Saif A. Khan, Department of Chemical and Biomolecular Engineering
National University of Singapore, Singapore
saifkhan@nus.edu.sg

This paper will present an overview of recent progress towards single-step fabrication of pharmaceutical drug-excipient microparticles through microfluidic emulsion-based processing. In the pharmaceutical industry, active pharmaceutical ingredients typically undergo a series of secondary manufacturing operations, such as crystallization and formulation with additives and excipients, to obtain drug products of varying types, such as orally ingestible tablets or injectables. Traditionally, drug substances crystallized in batch vessels allow poor and coarse control over crucial crystal attributes, which tremendously impacts the number of subsequent processing steps required to arrive at the final drug product. We have recently developed microfluidics-based methods which allow for crystallization and formulation of drug substances to be carried out in a single processing step, leading to monodisperse spherical granules with unprecedented control over crystal attributes such as shape, size and polymorphism [1-2]. These methods couple the usage of microfluidics for emulsion generation and evaporative or anti-solvent crystallization where, by tuning the various process parameters (such as droplet sizes and compositions, solvent removal rates, etc.), we are able to crystallize and formulate a wide range of hydrophilic and hydrophobic model and commercial drugs into monodisperse spherical microparticles with tunable properties. The versatility of emulsion-based processing for formulating drug-excipient composite particles with tunable structures will be showcased in this paper with different drug-excipient systems. Specifically, we will discuss how an interplay of phase separation, drug crystallisation and polymer vitrification in drug and polymer-containing droplets during evaporative or anti-solvent crystallisation leads to a diversity of microparticle structures which exhibit different drug release profiles [3]. We will also discuss the fabrication of
 composite microparticles containing drug and colloidal excipients with exquisitely tunable crystalline microstructure by co-confinement
of a drug and a colloidal excipient dispersion within sub-millimeter droplets [4]. These engineered particles embody the idea of drug product intermediates that lie at the drug substance-drug product interface. In conclusion, microfluidic emulsion-based crystallisation enables novel routes for drug particle engineering, and challenges the conventions of secondary pharmaceutical manufacturing.
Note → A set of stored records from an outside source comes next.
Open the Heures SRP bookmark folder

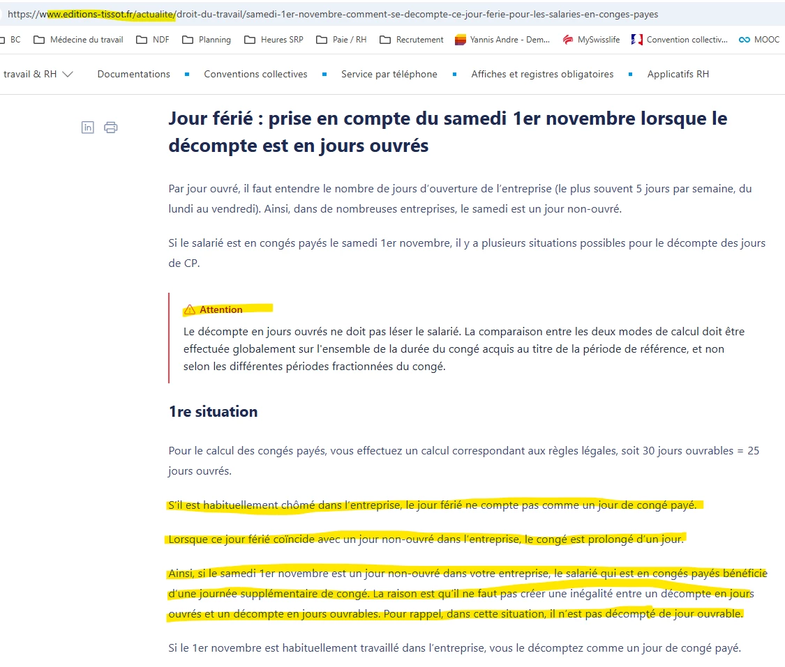274,40
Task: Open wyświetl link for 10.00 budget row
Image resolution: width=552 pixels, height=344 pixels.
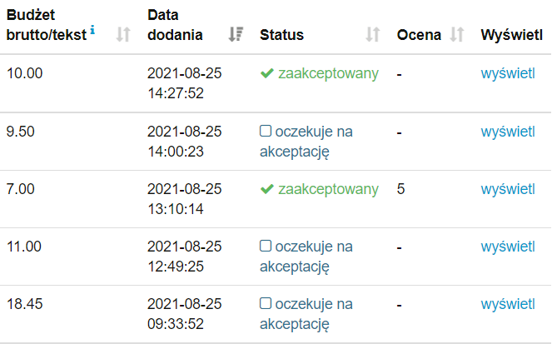Action: coord(507,74)
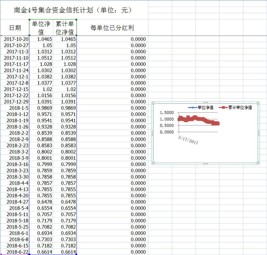The width and height of the screenshot is (267, 255).
Task: Click the chart's top-left corner handle
Action: [153, 103]
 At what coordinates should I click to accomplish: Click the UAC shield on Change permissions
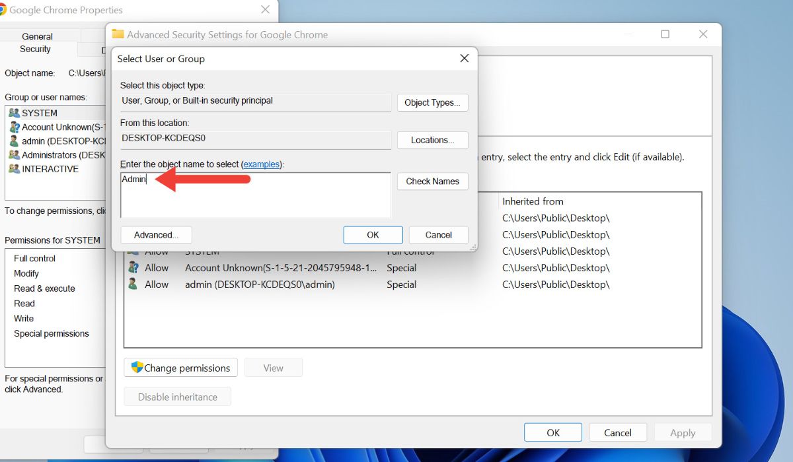point(137,368)
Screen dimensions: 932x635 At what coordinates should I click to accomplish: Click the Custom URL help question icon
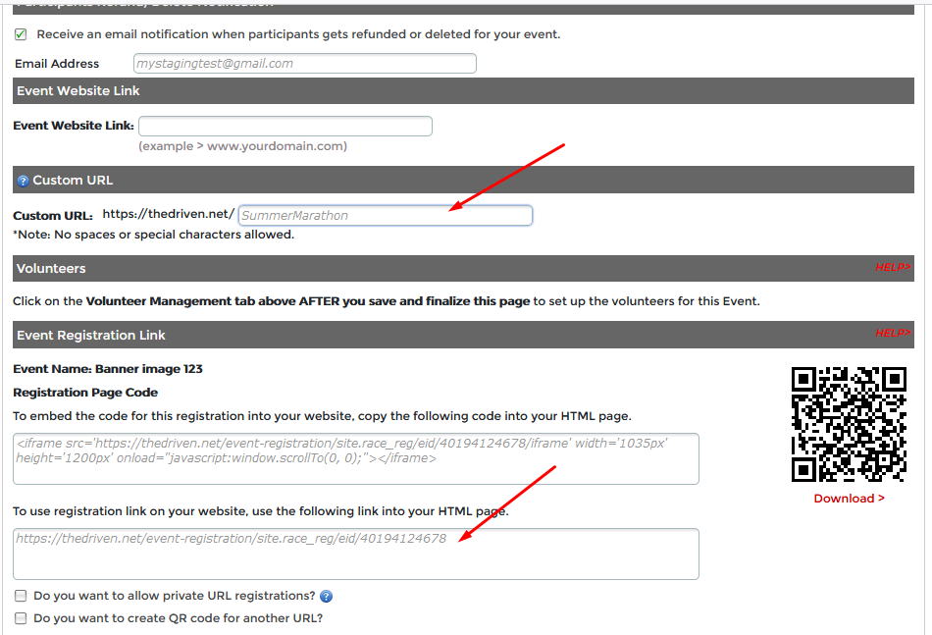click(x=23, y=181)
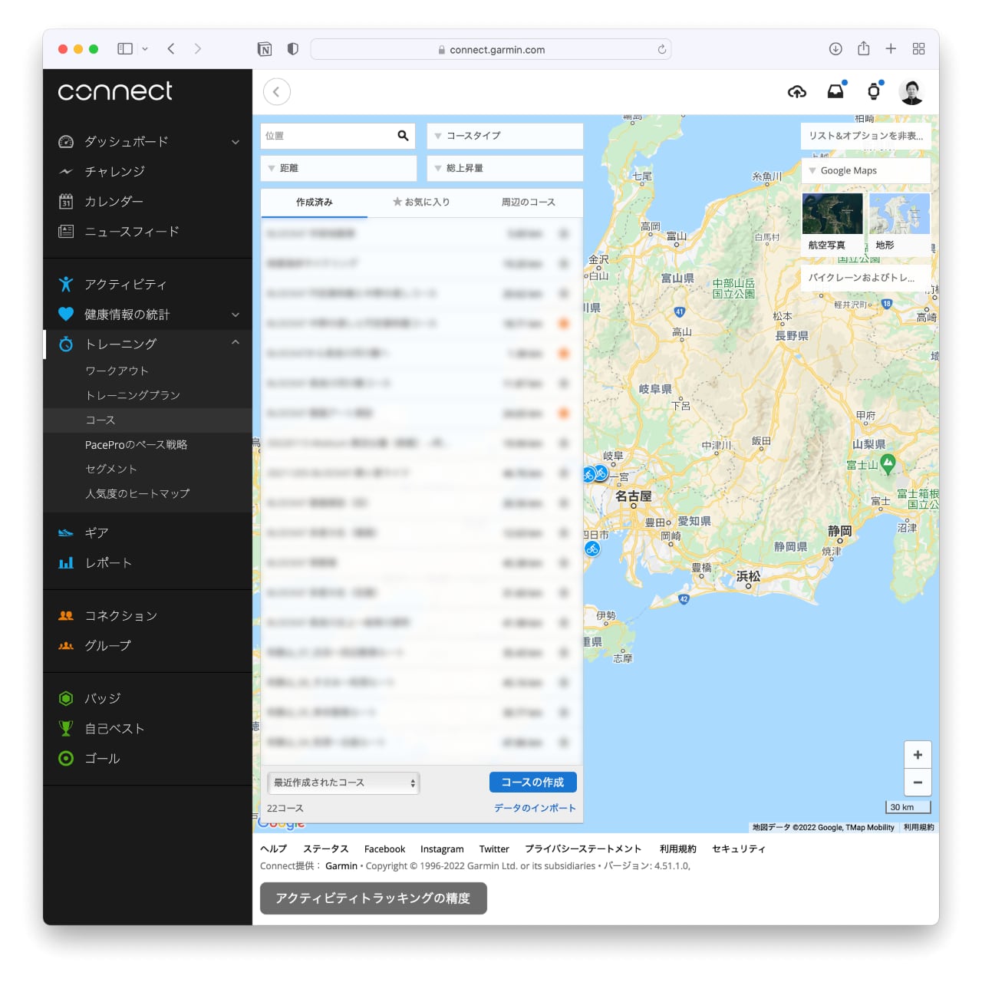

Key Words: Particle Engineering, Microfluidics, Drug-excipient Composites.

References:

  1. Yeap, E. W. Q., Acevedo, A. and Khan, S. A., Organic Process Research and Development, 23(3), 375-381 (2019).
  2. Yeap, E. W. Q., Ng, D. N. Z., Lai, D., Sharpe, S., Ertl, D. and Khan, S. A., Organic Process Research and Development, 23(1), 93-101 (2019).
  3. Yeap, E. W. Q., Ng, D. Z. L., Ammu, P., Somasundar, A., Acevedo, A. J., Xu, Q., Salahioglu, F., Garland, M. V. and Khan, S. A., Crystal Growth and Design, 17(6), 3030–3039 (2017).
  4. Yeap, E. W. Q., Ng, D. N. Z., Lai, D., Sharpe, S., Ertl, D. and Khan, S. A., Crystal Growth & Design, 18(10), 5727-5732 (2018).